Modulation of Phosphopeptide Fragmentation via Dual Spray Ion/Ion Reactions Using a Sulfonate-Incorporating Reagent.

The labile nature of phosphoryl groups has presented a long-standing challenge for the characterization of protein phosphorylation via conventional mass spectrometry-based bottom-up proteomics methods. Collision-induced dissociation (CID) causes preferential cleavage of the phospho-ester bond of peptides, particularly under conditions of low proton mobility, and results in the suppression of sequence-informative fragmentation that often prohibits phosphosite determination.
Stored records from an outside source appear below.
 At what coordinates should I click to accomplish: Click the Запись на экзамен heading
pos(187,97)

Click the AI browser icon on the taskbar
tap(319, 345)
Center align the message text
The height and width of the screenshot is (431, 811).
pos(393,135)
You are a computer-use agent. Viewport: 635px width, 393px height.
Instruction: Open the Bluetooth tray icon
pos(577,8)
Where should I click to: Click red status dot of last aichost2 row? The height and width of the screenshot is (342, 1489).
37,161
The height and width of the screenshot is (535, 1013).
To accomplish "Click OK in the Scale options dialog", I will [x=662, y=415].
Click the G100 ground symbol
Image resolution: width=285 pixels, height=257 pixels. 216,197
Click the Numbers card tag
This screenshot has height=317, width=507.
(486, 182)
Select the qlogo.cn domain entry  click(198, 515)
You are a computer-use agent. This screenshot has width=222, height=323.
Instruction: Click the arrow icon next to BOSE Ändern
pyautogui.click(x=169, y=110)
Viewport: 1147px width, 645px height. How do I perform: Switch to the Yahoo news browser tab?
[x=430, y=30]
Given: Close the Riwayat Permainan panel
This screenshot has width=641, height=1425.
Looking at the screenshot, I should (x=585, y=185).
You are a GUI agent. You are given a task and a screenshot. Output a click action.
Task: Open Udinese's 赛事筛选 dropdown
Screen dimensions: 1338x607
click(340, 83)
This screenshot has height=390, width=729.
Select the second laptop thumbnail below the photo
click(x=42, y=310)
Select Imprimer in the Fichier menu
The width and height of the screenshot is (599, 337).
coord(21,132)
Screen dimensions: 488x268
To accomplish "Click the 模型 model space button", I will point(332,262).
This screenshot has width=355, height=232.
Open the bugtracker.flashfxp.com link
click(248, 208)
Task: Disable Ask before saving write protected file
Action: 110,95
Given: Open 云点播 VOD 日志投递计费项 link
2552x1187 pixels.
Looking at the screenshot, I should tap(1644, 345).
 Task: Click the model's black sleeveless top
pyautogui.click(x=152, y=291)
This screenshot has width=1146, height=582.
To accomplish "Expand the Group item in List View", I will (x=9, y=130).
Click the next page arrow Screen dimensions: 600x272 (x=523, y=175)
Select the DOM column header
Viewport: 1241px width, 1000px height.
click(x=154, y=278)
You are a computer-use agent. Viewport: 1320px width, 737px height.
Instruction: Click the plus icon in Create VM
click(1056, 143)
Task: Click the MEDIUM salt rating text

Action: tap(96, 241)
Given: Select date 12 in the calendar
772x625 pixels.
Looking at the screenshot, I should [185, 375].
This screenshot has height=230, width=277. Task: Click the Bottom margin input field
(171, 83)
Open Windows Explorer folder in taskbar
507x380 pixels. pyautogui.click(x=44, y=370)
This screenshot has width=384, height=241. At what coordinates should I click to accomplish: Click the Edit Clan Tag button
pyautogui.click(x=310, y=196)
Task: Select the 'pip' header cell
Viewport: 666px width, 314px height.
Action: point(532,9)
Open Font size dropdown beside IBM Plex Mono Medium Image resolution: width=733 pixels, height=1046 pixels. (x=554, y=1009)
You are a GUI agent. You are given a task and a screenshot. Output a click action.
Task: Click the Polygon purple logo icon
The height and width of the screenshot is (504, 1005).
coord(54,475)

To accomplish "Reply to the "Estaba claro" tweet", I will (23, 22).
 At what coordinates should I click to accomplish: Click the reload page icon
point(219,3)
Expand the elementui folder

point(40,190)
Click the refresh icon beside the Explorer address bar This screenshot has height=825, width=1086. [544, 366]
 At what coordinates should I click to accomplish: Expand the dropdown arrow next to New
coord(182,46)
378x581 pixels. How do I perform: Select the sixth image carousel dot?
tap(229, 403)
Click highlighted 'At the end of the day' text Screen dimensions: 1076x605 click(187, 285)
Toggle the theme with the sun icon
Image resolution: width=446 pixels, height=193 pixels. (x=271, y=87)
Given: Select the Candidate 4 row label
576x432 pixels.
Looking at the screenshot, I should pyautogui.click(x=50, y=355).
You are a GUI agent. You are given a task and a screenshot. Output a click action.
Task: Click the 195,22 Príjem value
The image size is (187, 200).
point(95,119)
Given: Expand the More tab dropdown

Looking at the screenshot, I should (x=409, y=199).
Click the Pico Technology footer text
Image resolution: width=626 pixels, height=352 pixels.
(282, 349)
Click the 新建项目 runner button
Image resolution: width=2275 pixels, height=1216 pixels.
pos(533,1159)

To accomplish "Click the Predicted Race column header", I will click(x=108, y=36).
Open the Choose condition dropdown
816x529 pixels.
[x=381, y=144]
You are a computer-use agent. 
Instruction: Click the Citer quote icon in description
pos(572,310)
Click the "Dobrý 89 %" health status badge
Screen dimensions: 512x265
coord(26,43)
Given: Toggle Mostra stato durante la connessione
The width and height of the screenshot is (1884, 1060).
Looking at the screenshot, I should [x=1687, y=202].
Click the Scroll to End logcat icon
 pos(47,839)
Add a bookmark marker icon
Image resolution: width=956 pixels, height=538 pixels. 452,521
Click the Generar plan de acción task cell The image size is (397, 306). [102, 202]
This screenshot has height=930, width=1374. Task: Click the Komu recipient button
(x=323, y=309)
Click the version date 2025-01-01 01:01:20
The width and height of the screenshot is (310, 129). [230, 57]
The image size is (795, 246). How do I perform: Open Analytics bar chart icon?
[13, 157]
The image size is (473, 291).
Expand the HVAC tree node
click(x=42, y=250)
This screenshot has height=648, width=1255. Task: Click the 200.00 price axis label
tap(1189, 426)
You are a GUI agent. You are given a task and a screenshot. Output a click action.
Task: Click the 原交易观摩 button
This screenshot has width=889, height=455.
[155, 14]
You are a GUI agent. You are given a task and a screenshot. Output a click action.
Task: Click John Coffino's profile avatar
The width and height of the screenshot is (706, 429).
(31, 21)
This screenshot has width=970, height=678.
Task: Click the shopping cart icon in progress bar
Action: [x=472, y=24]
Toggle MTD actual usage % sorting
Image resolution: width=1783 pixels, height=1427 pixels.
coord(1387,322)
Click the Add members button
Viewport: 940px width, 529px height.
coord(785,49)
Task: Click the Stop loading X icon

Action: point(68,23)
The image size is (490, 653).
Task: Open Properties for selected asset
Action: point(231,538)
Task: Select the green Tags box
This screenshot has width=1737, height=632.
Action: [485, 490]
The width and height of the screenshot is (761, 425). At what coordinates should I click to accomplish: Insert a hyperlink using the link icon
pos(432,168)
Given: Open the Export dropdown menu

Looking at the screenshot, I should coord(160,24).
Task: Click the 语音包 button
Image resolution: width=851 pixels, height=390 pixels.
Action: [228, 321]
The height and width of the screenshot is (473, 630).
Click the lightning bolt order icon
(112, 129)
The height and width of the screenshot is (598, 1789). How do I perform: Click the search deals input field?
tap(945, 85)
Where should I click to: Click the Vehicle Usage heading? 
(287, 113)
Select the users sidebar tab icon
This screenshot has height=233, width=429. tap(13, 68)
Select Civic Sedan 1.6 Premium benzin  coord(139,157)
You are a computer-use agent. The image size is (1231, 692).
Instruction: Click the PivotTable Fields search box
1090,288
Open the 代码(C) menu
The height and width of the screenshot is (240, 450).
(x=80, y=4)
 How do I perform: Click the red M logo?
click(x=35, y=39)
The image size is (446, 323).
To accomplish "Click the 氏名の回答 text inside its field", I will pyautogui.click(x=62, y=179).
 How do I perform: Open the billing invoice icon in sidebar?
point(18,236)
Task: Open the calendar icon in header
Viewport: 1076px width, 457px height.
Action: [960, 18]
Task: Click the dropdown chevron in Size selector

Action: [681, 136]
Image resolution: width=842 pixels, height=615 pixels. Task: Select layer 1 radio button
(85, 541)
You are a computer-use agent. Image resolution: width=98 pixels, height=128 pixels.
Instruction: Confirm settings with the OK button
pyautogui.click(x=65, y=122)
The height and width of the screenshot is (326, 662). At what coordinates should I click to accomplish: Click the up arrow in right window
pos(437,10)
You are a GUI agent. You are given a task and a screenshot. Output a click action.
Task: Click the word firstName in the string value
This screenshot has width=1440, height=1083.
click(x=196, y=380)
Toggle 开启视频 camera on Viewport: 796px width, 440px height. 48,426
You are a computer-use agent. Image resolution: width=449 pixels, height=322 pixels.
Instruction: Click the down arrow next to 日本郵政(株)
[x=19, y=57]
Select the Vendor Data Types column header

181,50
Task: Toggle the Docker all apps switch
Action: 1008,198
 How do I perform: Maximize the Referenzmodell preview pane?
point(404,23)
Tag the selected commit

In the present study, the fragmentation patterns of phosphopeptides are improved through ion/ion-mediated peptide derivatization with 4-formyl-1,3-benezenedisulfonic acid (FBDSA) anions using a dual spray reactor. This approach exploits the strong electrostatic interactions between the sulfonate moieties of FBDSA and basic sites to facilitate gas-phase bioconjugation and to reduce charge sequestration and increase the yield of phosphate-retaining sequence ions upon CID. Moreover, comparative CID fragmentation analysis between unmodified phosphopeptides and those modified online with FBDSA or in solution via carbamylation and 4-sulfophenyl isothiocyanate (SPITC) provided evidence for sulfonate interference with charge-directed mechanisms that result in preferential phosphate elimination. Our results indicate the prominence of charge-directed neighboring group participation reactions involved in phosphate neutral loss, and the implementation of ion/ion reactions in a dual spray reactor setup provides a means to disrupt the interactions by competing hydrogen-bonding interactions between sulfonate groups and the side chains of basic residues.